To determine the relevant physician- and practice-related factors that jointly affect the rate of low-utility imaging examinations (score of 1-3 out of 9) ordered by means of an order entry system that provides normative appropriateness feedback.


This HIPAA-compliant study was approved by the institutional review board under an expedited protocol for analyzing anonymous aggregated administrative data. This is a retrospective study of approximately 250 000 consecutive scheduled outpatient advanced imaging examinations (computed tomography, magnetic resonance imaging, nuclear medicine) ordered by 164 primary care and 379 medical specialty physicians from 2008 to 2012. A hierarchical logistic regression model was used to identify multiple predictors of the probability that an examination received a low utility score. Physician- and practice-specific random effects were estimated to articulate (odds ratio) and quantify (intraclass correlation) interphysician variation.

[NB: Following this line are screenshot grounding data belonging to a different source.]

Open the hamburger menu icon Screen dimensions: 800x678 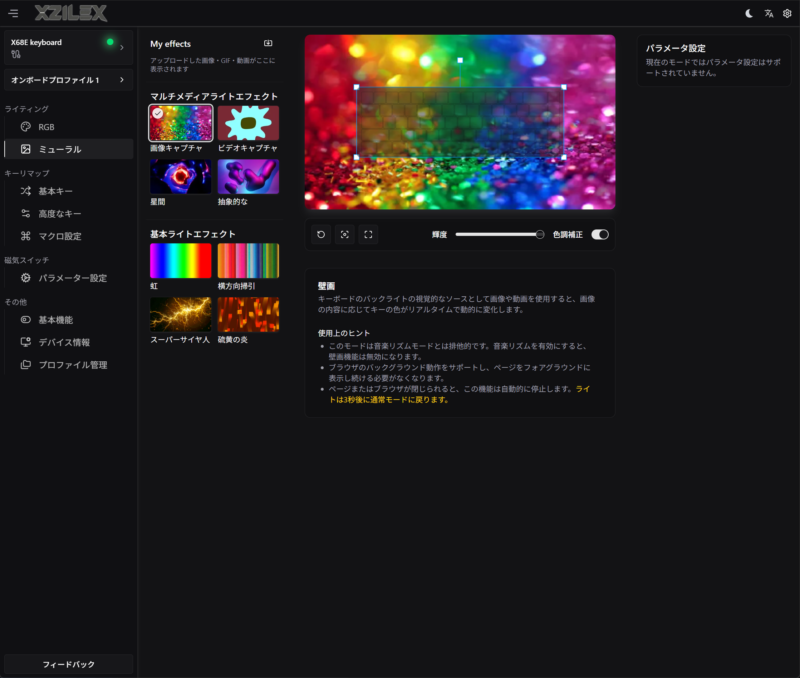(x=13, y=13)
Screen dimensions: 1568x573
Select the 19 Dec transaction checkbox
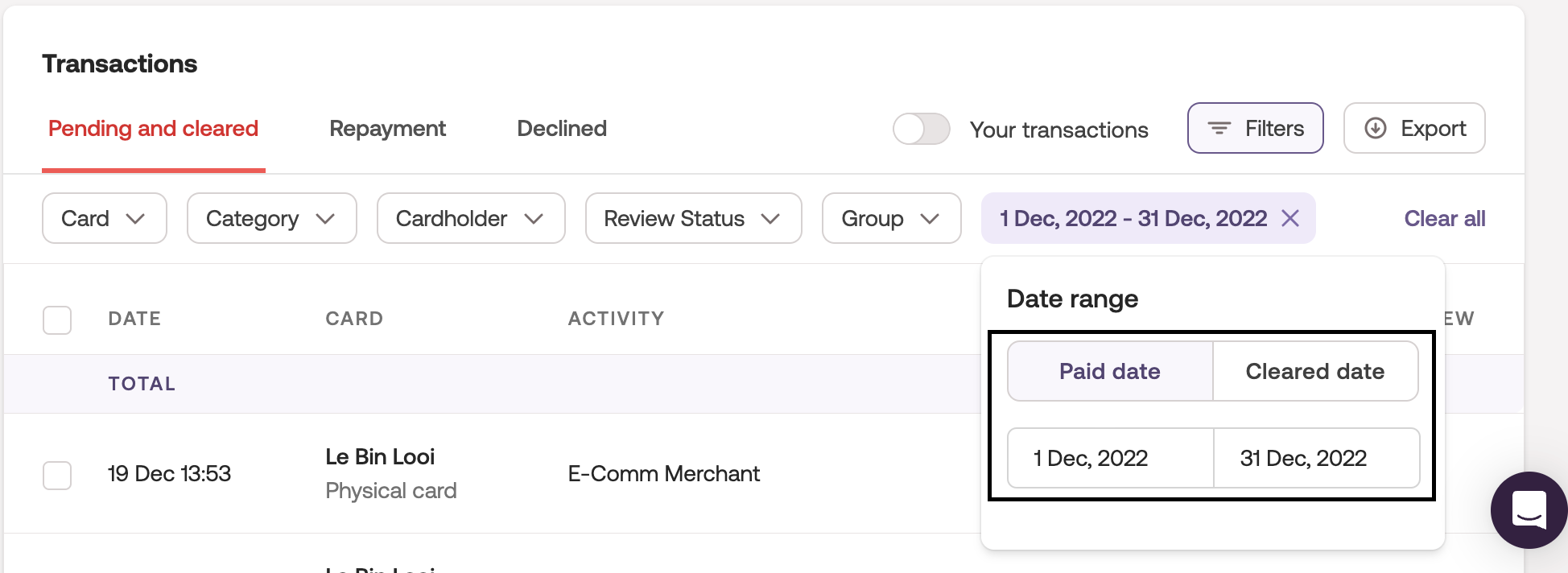tap(57, 475)
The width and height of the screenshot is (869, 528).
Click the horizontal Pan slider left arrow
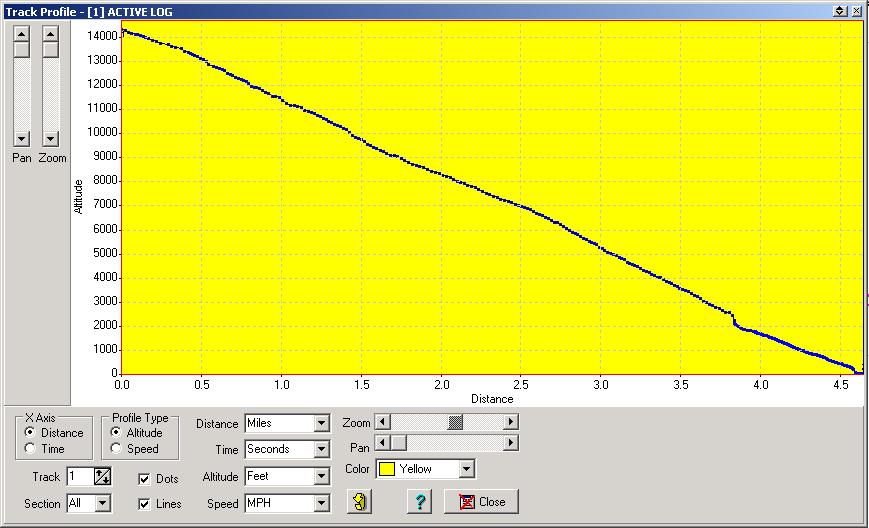pos(382,442)
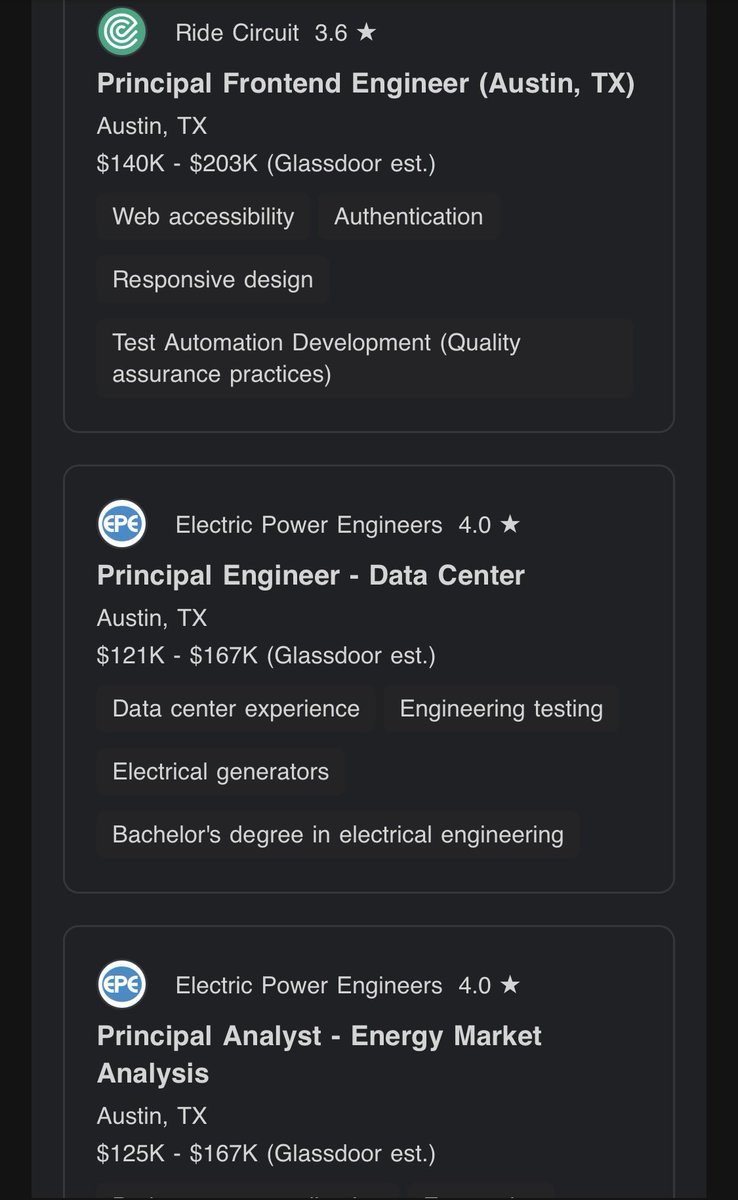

Fixed effects found to be statistically significant predictors of low-utility imaging included examination type, whether the examination was cancelled, status of the person entering the order, and the total number of examinations ordered by the clinician. Neither patient age nor sex had any effect, and there were no secular trends (year of study). The remaining amount of interphysician variation was moderate (intraclass correlation, 22%), whereas the variation between medical specialties and primary care practices was low (intraclass correlation, 5%). The estimated physician-specific effects had reliability of 70%, which makes them just suitable for identifying outliers.


The authors found that 22% of the variation in the rate of low-utility examinations is attributable to ordering providers and 5% to their specialty or clinic.